◆ **TEXTE FOURNI**:

Masque de tragédie

27.07.2018
Figurine en terre cuite d'un masque de théâtre représentant Dionysos, datant du 1er ou 2ème siècle av. J.C. et excavé à Myrina Musée du Louvre (© base Atlas)

Figurine en terre cuite d'un masque de théâtre représentant Dionysos, datant du 1er ou 2ème siècle av. J.C. et excavé à Myrina Musée du Louvre (© base Atlas)

Qui est donc ce masque de la tragédie antique aux sourcils arqués et yeux écarquillés, cheveux hérissés, figé dans sa mimique, tout de couleurs criardes, avec une énorme ouverture pour la bouche ? Un personnage mais lequel ? Celui de quiconque au seuil de la limite. Il nous alerte !

Les masques du théâtre tragique de l’antiquité athénienne, née au VIe siècle  avant J.C. avec Thespis, auteur et acteur renommé de son temps, lui sont consubstantiels. On lui attribue, ou bien à son élève Phrynicos, l’origine de la tradition de se grimer la face pour jouer, qui s’est transformée en confection et port de masques. Ils accompagneront les grandes tragédies toujours jouées de nos jours des trois géants du siècle suivant, Eschyle (525-456), Sophocle (496-406) et Euripide (485-406). 
Ils étaient fabriqués en matière végétale, lin, bois, cire ou cuir. Durant les nombreux siècles qu’a perduré la culture hellénique, puis hellénistique, puis romaine enfin, ces masques de théâtre n’ont cessé d’évoluer. Mais jamais ils ne manquèrent à l’appel du jeu de l’acteur. Seules des reproductions en terre cuite nous sont restées.

Les latins désignèrent ces masques par le mot de persona, qui éclaire sa fonction dans le théâtre antique. Le verbe personare (littéralement : pour résonner) signifie faire retentir, faire sonner de toutes parts, porter la voix. Persona désigna donc ces masques à la vaste ouverture pour la bouche, très probablement ouvragée de façon évasée pour faire porter la voix de l’acteur au plus loin dans les gradins.
Et d’aussi loin que l’on vît ce masque, celui-ci demeurait identifiable parce qu’il représentait les traits d’un archétype connu, selon des critères sus de tous (longueur des cheveux et barbe, couleurs, entre autres signes), ainsi le noble de naissance, le maître, le guerrier, le serviteur, l’esclave, le vieillard, le jeune éphèbe, la femme mère, la jeune fille pubère, etc.  Et certaines saillances outrées de ces masques dénonçaient une nature de caractère ou un trait psychologique, comme la noblesse d’âme, la bonté, la bonhommie, colère, la vanité, etc.
Ces masques pouvaient donc servir pour toutes les pièces, ils n’étaient pas la personnification d’un individu, mais d’un type de personnage que chacun a rencontré ou peut devenir : à l’exception de quelques masques individuels (Œdipe aux yeux crevés, le Minotaure, tel dieu, souvent Dionysos ou déesse…) le masque concernait tout un chacun… Ou encore, ce persona n’était pour personne en particulier et un peu tous à la fois.

◆ **ENREGISTREMENTS FOURNIS**:
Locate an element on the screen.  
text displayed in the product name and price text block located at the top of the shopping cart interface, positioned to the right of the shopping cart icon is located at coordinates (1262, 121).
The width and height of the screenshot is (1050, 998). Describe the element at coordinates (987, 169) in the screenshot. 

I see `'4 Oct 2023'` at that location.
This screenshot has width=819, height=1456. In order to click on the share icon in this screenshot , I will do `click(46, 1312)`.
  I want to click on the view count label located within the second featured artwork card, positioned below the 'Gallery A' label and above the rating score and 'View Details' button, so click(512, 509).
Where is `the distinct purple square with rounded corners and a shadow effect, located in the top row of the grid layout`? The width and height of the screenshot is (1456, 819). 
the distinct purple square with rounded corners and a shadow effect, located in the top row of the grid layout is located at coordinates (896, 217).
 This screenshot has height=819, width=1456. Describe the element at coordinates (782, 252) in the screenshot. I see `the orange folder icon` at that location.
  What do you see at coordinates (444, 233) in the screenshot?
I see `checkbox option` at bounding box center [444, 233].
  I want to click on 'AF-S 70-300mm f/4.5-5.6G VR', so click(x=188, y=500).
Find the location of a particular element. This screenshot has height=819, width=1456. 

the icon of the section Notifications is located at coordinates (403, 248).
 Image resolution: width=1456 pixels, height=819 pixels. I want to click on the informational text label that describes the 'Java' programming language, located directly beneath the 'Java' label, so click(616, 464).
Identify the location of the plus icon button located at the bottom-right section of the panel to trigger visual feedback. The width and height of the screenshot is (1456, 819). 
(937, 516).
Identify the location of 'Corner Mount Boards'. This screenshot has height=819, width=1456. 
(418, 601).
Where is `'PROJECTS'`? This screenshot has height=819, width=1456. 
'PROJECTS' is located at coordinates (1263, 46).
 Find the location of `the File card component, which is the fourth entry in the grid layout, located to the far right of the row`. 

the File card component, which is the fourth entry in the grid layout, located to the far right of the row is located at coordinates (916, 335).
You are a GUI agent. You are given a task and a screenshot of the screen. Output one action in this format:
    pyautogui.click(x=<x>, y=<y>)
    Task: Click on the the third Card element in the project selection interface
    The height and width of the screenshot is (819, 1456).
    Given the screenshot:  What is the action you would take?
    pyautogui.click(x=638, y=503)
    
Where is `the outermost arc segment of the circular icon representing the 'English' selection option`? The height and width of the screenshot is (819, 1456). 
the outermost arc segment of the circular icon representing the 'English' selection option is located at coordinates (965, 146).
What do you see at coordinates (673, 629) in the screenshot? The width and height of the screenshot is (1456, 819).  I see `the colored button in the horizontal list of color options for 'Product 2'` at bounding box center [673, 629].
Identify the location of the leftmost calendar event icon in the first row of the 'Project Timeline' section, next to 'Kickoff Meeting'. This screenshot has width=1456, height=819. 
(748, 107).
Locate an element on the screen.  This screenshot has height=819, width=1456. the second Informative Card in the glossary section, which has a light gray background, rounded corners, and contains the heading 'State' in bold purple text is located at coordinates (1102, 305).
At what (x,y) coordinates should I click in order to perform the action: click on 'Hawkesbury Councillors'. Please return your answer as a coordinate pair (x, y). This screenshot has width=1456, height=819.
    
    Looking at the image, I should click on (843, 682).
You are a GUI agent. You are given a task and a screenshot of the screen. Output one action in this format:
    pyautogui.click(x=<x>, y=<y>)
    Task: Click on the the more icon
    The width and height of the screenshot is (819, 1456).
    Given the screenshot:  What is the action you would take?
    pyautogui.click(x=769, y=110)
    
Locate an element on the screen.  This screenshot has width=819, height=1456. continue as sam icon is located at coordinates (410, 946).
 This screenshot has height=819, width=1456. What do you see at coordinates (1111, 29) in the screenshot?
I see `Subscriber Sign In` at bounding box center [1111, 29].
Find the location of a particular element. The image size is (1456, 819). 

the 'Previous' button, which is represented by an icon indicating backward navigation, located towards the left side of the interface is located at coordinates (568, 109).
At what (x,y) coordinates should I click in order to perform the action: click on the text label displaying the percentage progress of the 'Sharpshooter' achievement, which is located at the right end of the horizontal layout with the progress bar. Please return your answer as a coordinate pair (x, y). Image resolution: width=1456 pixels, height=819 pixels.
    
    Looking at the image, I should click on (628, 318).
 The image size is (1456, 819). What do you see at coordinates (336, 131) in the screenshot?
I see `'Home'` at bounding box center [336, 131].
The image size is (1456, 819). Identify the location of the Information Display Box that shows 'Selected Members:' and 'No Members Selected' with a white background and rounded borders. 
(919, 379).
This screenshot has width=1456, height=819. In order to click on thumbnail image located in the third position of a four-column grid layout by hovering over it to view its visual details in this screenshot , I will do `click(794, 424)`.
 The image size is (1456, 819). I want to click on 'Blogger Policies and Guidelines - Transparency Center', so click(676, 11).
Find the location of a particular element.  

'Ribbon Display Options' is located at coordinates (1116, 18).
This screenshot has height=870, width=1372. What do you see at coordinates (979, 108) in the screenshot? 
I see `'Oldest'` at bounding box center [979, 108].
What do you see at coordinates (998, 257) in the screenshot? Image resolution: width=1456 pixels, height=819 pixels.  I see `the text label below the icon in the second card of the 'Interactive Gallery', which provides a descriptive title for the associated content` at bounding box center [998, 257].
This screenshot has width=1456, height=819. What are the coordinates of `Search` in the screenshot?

◆ **CONSIGNES**:
(1) Présentez sous forme de liste numérotée, sans les lignes vides, les lignes des enregistrements comprises entre celle qui contient « Identify the location of 'Corner » et celle qui contient « coordinates (916, 335). », ces deux lignes incluses.
(2) Poursuivez le texte sur les masques de la tragédie antique à partir de sa dernière phrase.

◆ **CORRIGÉ DES EXERCICES**:
(1)
1. Identify the location of 'Corner Mount Boards'. This screenshot has height=819, width=1456. 
2. (418, 601).
3. Where is `'PROJECTS'`? This screenshot has height=819, width=1456. 
4. 'PROJECTS' is located at coordinates (1263, 46).
5.  Find the location of `the File card component, which is the fourth entry in the grid layout, located to the far right of the row`. 
6. the File card component, which is the fourth entry in the grid layout, located to the far right of the row is located at coordinates (916, 335).

(2)
Le grand penseur Cornélius Castoriadis explique lumineusement le sens du théâtre tragique, commençant par écarter l’expression commune de « tragédies grecques » comme fausse : la tragédie est athénienne, née dans une cité démocratique antique sujette à des questionnements philosophiques sur les limites de l’agissement humain face aux décrets divins.
Car les Grecs n’avaient ni dieu unique, ni livres sacrés, ni prophètes, ni notion du péché tel que le christianisme l’imposera. Dans leurs récits mythologiques les dieux font leurs affaires entre eux et avec les humains, qu’ils punissent sévèrement si ceux-ci leur font du tort ou contreviennent à leurs préférences. Mais les hommes qui se donnent leurs propres lois, comme il en est en démocratie, peuvent alors rentrer en conflit avec les prérogatives divines. Or quelle est la limite, la ligne à ne pas franchir ? La limite est ce seuil où l’agissement humain, emporté par ses passions, donne dans la démesure. Passé ce seuil est l’« hybris », cet excès d’humeur au sens fort, où l’orgueil conduit l’homme à outrepasser les lois sacrées, interroger celles de la Cité, mépriser celles de la raison, enfreindre celles du destin fixées par les dieux…
La  Tragédie est une mise en scène de cette possession d’orgueil par laquelle un être ose exiger plus du destin que la part qui lui avait été impartie. Ce théâtre avait ainsi un sens édifiant pour le public. Il lui enseignait une réflexion morale. Aussi le masque de l’acteur était-il une adresse personnelle à chaque spectateur, une grimaçante mise en garde.

Persona est donc ce  masque à travers lequel porte une voix, laquelle nous rappelle à l’ordre. Par cette ambiguïté que conserve le français, il n’est personne mais concerne toute personne… Au XXe siècle, le médecin psychiatre et penseur Carl Gustav Jung a fait désigner par persona le personnage social, cette identité qui n’existe que par son reflet dans l’œil qui la regarde. Mais c’est au XXIe siècle, au terme de plusieurs millénaires de comédie humaine que la science a su parfaire le seul vrai masque qui tienne la route, celui qui efface la mauvaise face par le vrai visage : le masque de beauté !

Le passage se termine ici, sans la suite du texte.